Let's go back to the most common situation with "chest hanging": the baby gains weight only slightly above the lower limit (500-700 g in the first three months of life or 400-500 g in the next three months). When, with such increases, the child is applied to the breast every 2-3 hours for about half an hour, this is expected. But if the feedings are more frequent and longer, then sucking is ineffective: the baby sucks out a portion of milk for a very long time, enough to eat.
What to do?
- Adjust breastfeeding to the so-called “asymmetric” . When feeding, the breast should be captured deeper from below than from above: the main working parts of the baby's mouth (lower jaw and tongue) are located below, and stimulation from this side should be maximum. This method of application allows the baby to receive milk most efficiently and stimulate the breast to produce new milk.
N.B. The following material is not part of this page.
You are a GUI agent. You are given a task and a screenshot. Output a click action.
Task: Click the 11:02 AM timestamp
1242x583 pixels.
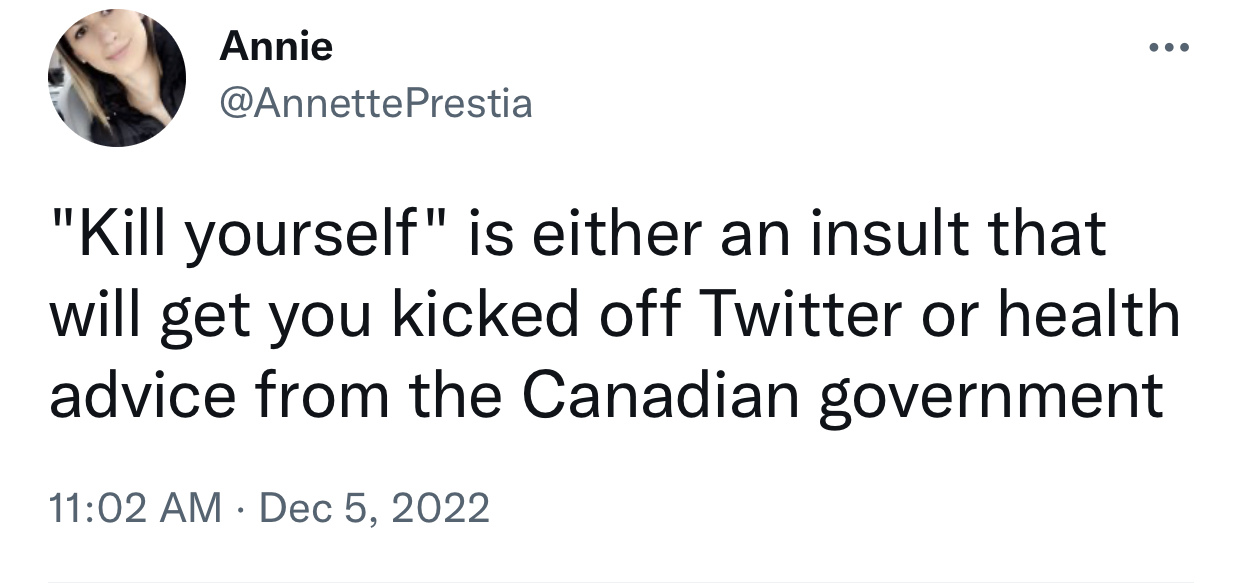pos(134,508)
Bring the baby to the breast at such a height that the nipple is at the level of the spout. On the chest, form a crease with the nipple in the middle so that the thumb is on top of the crease and opposite the baby's nose, and the index and other fingers are below, parallel to the baby's lower lip. When a child feels a breast nearby, he reflexively opens his mouth and throws his head back; then the nipple, which was at the level of the nose, will be directly opposite the mouth. And at this moment, the fold from the chest must be directed into the child's mouth, trying to make the nipple point upwards into the sky. If everything is done correctly, then the baby’s head will be slightly tilted up when sucking, the chin will be tightly pressed to the chest, and the nose is either completely free or touches the chest only with the tip. If the chin does not touch the breast, but the nose is pressed into it, then this is just inefficient sucking, in which the baby has to suck for a very long time to eat, and even the nipples can be injured. nine0036
- To increase the amount of milk received per feeding session and reduce the application time, make sure that the feeding is effective . It is a mistake to continue to keep the baby on the chest after he has already emptied it. If the baby has eaten the bulk of the milk from the breast and continues to suck, receiving drop by drop, a teaspoon in five minutes, then it is not surprising that he will not be particularly full after an hour. At the same time, if the mother simply transfers the child to another breast, in the same time the baby will receive a full, good portion of milk and eat much better! nine0013 “But I heard that the breast should not be changed often, otherwise the baby will not receive hindmilk,” mothers object. Alas, this recommendation has created a lot of problems where they could have been avoided: it only applies to situations of excess milk production. If lactation is so abundant that the baby has to swallow the lighter foremilk for a long time and actively before he gets to the fatter hindmilk, this makes sense. But if there is not much milk, then the child eats both the anterior portion and the fatter posterior portion, and after that continues to squeeze the last drops out of the breast for another half an hour, instead of receiving the second same portion from the other breast. ..
Pay attention to the baby's sucking rhythm to help you navigate the timing of the breast change. Forward, more liquid milk flows freely, the baby swallows it quickly and actively. Then the rhythm of the sips slows down, for several sucking movements there is only one swallowing. When the baby has to make 3-4 sucks before swallowing, it means that he has reached fatter and thicker milk.
A little more - and the rhythm is already five or six sucks per sip, the chest is almost empty. At this point, squeeze the breast at the base with one hand, which will squeeze the rest of the fatty hindmilk into the ducts. After the baby swallows a little more actively, but when his throat slows down again, it's time to change the chest. nine0036
Sometimes during times of crisis, it is necessary to transfer the baby from one breast to another several times during one feeding. But this is more effective and will give the child more benefit than keeping him all this time on one breast.